→ WHAT NEEDS TO BE DONE
Copy each line below containing "agent".

→ RAW DATA
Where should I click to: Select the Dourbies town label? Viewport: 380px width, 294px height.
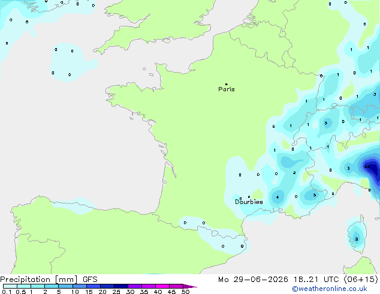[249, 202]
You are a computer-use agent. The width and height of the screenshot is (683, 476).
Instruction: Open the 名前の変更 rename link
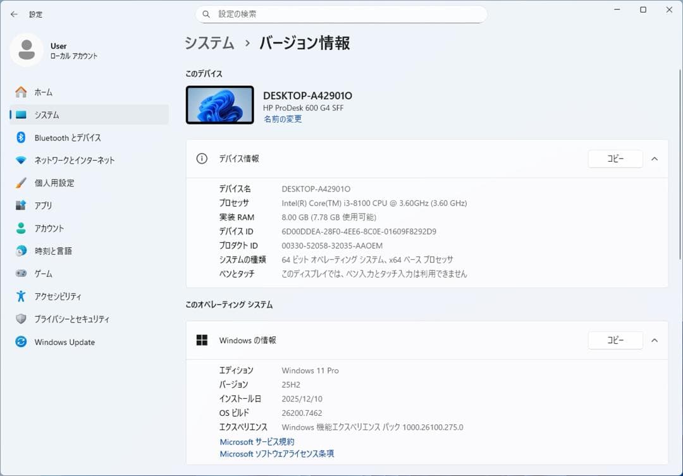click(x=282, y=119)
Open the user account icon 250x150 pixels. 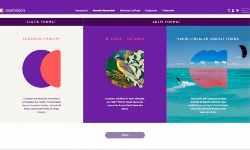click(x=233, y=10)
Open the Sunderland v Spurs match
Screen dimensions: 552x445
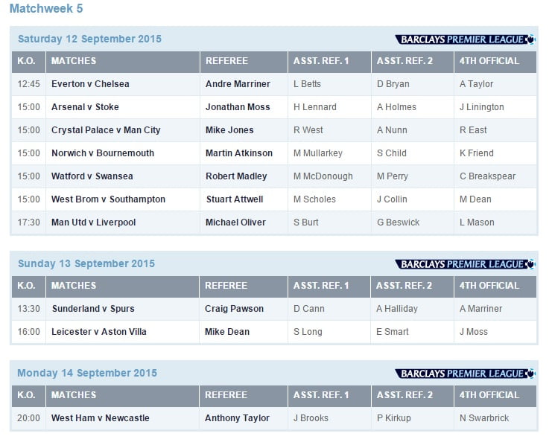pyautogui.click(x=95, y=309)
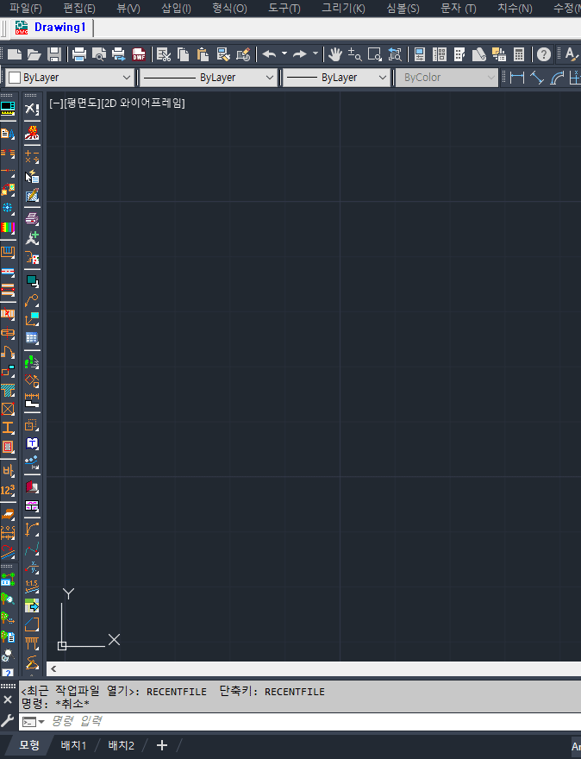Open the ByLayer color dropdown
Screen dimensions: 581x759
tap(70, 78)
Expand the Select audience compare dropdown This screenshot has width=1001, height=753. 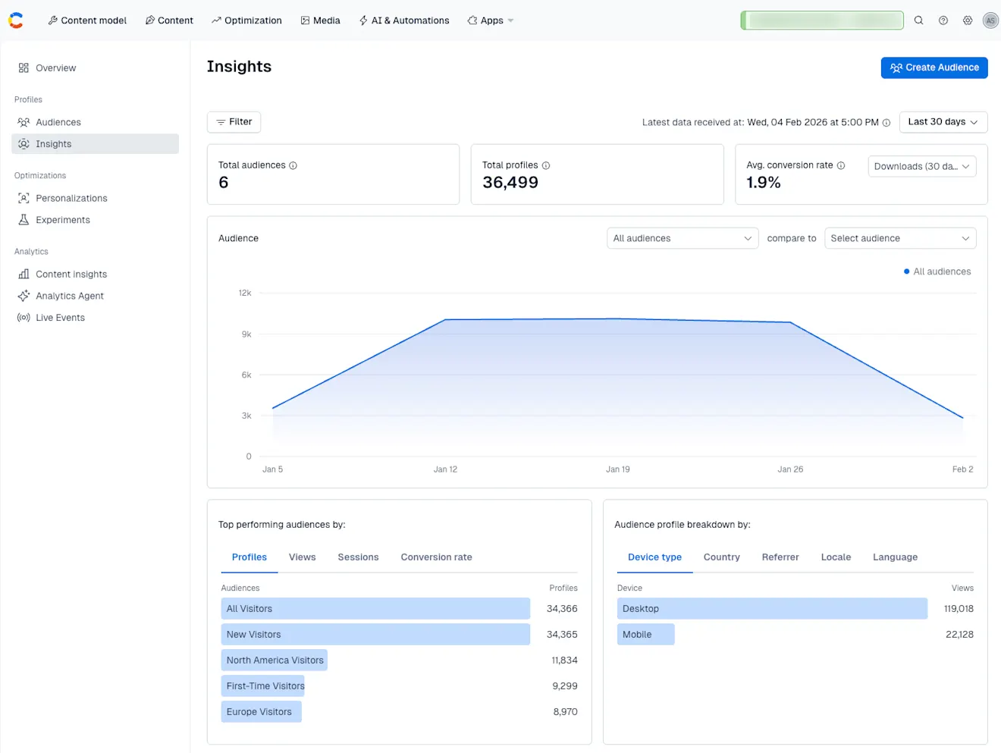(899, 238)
* * *
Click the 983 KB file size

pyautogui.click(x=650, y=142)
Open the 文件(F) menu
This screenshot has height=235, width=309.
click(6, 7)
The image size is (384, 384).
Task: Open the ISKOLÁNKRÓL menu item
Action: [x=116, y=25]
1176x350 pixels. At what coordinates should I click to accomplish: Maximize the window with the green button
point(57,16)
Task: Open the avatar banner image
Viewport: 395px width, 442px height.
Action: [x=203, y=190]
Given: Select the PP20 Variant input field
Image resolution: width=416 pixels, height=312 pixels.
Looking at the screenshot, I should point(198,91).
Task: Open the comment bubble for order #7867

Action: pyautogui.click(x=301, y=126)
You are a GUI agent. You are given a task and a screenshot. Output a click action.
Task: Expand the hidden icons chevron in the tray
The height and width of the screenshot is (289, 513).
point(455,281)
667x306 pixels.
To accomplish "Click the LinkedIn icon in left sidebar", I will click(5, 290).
...
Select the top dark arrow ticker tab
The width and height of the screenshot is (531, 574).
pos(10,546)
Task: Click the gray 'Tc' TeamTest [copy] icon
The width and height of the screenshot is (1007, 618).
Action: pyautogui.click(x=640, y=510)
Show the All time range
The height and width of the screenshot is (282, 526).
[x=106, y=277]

→ REPLY
You are a computer-use agent. The width and height of the screenshot is (683, 476).
You are a GUI agent. You are given a task and a screenshot. Output a click action.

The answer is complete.